Saved data entries:
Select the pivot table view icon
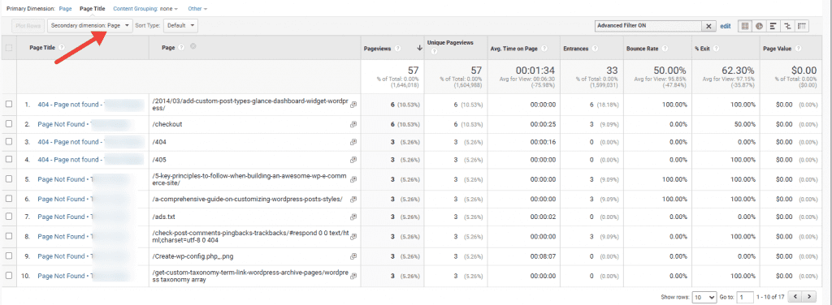Viewport: 832px width, 305px height. click(x=802, y=25)
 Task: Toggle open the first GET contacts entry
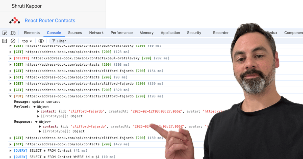click(x=10, y=52)
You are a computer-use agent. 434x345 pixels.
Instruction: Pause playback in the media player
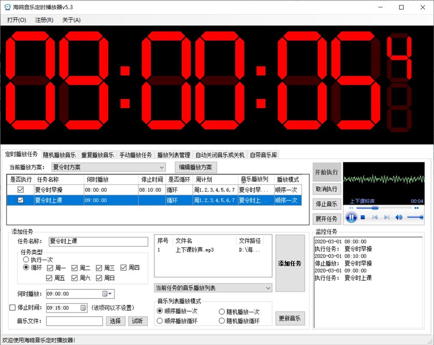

| TASK INSTRUCTIONS |
No pictures go in the copy. Retype exactly the lines from the one with "Task: Toggle open" through the last line of the entries above, both included, and nothing more.

| SOLUTION FOR THIS TASK |
 Task: Toggle open the first GET contacts entry
click(x=10, y=52)
You are a computer-use agent. 434x345 pixels.
Instruction: Pause playback in the media player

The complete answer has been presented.